Gdy ktoś nas przestraszy, w naszym organizmie zachodzi szereg procesów, które mają pomóc w ewentualnej ucieczce. Mózg wysyła sygnał do gruczołów naszego ciała, a te zwiększają produkcję w sumie 30 różnych hormonów. W efekcie, do mięśni dostarczona zostaje dodatkowa dawka adrenaliny, dzięki czemu lepiej pracują, wzrasta puls oraz zaczynamy szybciej oddychać. Naczynia krwionośne się kurczą, przez co mamy uczucie podobne do tego, które pojawia się, gdy jest nam zimno.

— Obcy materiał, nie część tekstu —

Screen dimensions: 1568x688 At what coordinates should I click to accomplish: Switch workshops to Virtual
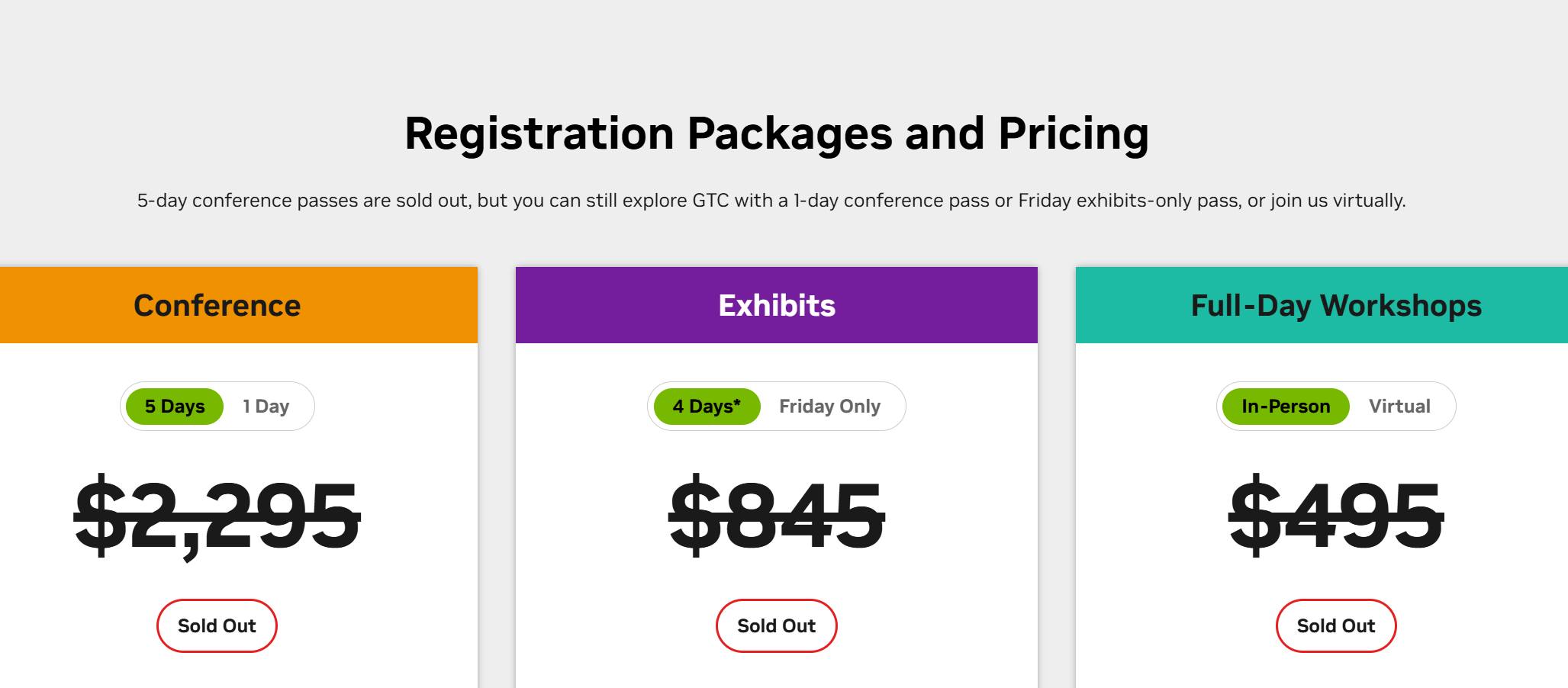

Jeśli zagrożenie minie, praca naszego organizmu wraca do normy i wspomniane efekty mijają. Niektórzy lekarze uważają jednak, że naprawdę duży i nagły strach może doprowadzić do zatrzymania pracy serca. Medycyna zna przypadki śmierci w wyniku pojawiającego się nagłego zagrożenia, przed którym zmarły nie mógł uciec, jak np. trzęsienia ziemi czy ataku terrorystycznego.
"Zarażasz śmiechem"

Śmiech rzeczywiście może być zaraźliwy. W 1974 roku naukowcy stwierdzili, że żarty bawią ludzi dużo bardziej, jeśli usłyszeli oni wcześniej czyjś śmiech. Natomiast jeden z nowszych eksperymentów wykazał, że już sam fakt usłyszenia tego, że ktoś się śmieje, wystarczy żeby nas rozśmieszyć. Nie musimy nawet usłyszeć żartu.
Śmiech może nie tylko być oznaką rozbawienia, ale również pełnić funkcję społeczną. Niektórzy śmieją się z grzeczności, czyli nawet jeśli coś ich zdaniem nie było zabawne. W ten sposób pokazują swoją przynależność do grupy.